City officials are wary. Union leaders are excited by promised wage boosts. Developers are enticed by extended tax breaks.

But no one knows what the return of the troubled 421a housing program, now called Affordable New York, will mean to neighborhoods that would host new projects and residents desperate for real affordable housing.

The new program provides developers with a 35-year tax break if they set aside a percentage of the units they build as “affordable” — a broad definition that covers those earning between 40 percent and 130 percent of area median income, or up to $117,780 for a family of four.

Even with new rules, the program might do little to create truly affordable housing. To evaluate its success, city and state officials need a comprehensive oversight strategy. Instead, it’s piecemeal, with no one in charge.

The city comptroller will oversee worker wages during construction. The city’s Housing Preservation & Development department has authority over eligibility and other parts of the program. The city’s Department of Finance calculates the tax breaks. And, to complete the circle, the city comptroller can audit those departments when necessary.

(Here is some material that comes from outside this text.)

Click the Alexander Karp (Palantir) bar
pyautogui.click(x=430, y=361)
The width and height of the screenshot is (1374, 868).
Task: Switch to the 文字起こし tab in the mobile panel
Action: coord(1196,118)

Although the State Legislature approved the new 421a, officials in Albany say oversight is up to the city. So, despite knowing the program was a pricey boondoggle in the past, the new version adds no accountability. It needs more to make sure developers comply with the law, maximize affordability and keep rents at required levels.

Developers are already restarting projects, like the 2,400-unit Hallets Point in Astoria, so they can take advantage of 421a. This is a perfect opportunity for state and city officials to use projects like Hallets Point as examples. Evaluate them from beginning to end and determine who benefits, what developers are giving and getting, how much the city is losing in tax dollars, and whether affordability is being achieved. Follow what happens later on to make sure affordability is maintained when renters move or projects are sold. Develop a record of success — or tell us if Affordable New York fails. Only then can we know whether the new 421a is any better than the old one.